Price: £50 / 500 mL
Distiller: Ulrich Consulting
Rating: Boldly puts all of its eggs in one basket. More fruit notes than pretty much every other gin, the peach and blueberry notes dominate, with juniper in the background. It’s floral and will certainly appeal to those that like other floral, fruit-forward gins. [Rating:2.5/5]
Taking a look at the lineup of Nginious! Gins, the summer one is the most overtly, and most over the top non-traditional. Eschewing much of the standards for a wide assortment of exotic and unusual botanicals: Juniper meets blueberry, peach, lime, jasmine (!!!), white pepper, rhubarb roots and rhubarb stalk.
Jasmine stands out as being particularly notable. Perfumers struggled for centuries to properly harness the flavor of jasmine. The delicate buds did not suffer heat well (it destroys the aromatics for which the buds are so prized!), and perfumers used fat to dissolve the aromatics in a method better known as enfleurage. It basically pressed the flowers between pieces of animal fat, until the fat itself became thick and musky with the rich aroma of jasmine. Jasmine is still incredibly hard to distill, and although not optimal, ethanol can be used as a solvent. Low heat distillation can be used as well, but the yield is low. So in short, the folks at nginious! are trying some challenging botanicals; however, good news here is that the jasmine does not have to stand alone.
The nose is stewed fruit, a dash of pine and boysenberry pie. Quite fruity and bright, while some musky floral notes hover a bit lower with blueberry jam and a dash of honeysuckle. Overall, it’s fruity and stewed, with warm fruit notes that strike me as a touch more autumnal (pie season?) than summery. But quite lively, and quite non-traditional for sure.
Pine trickles the palate at first, and peach, wow-the peach comes through boldly and is truly a dominant flavor. It starts juicy and rich, like a perfectly ripe summer peach mid-palate, though towards the finish it becomes a bit more peach candy than fresh fruit.
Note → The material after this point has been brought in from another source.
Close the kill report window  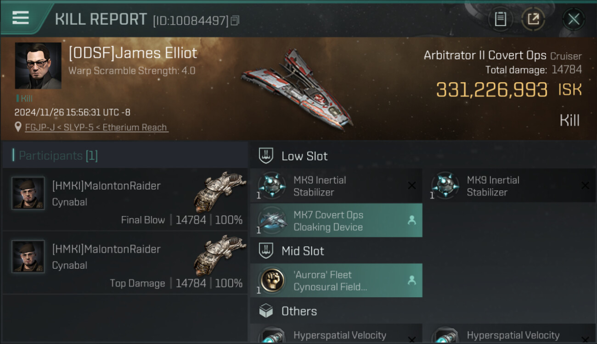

A delicate spicy warmth accompanies the back palate, with a lasting warmth and a warm, peachy finish. The long lasting note reminds me faintly of peach cobbler, albeit with some musty, dark notes as well.
Overall, this gin is quite fruit-forward. Berry notes on the nose, and Peach chiefly on the palate, the juniper is a nice complement, but is certainly not the star. It’s a somewhat odd mixing gin because of its idiosyncratic flavor combination, but I think that both the Aviation and The Gin and Tonic are worth checking out if you have a bottle.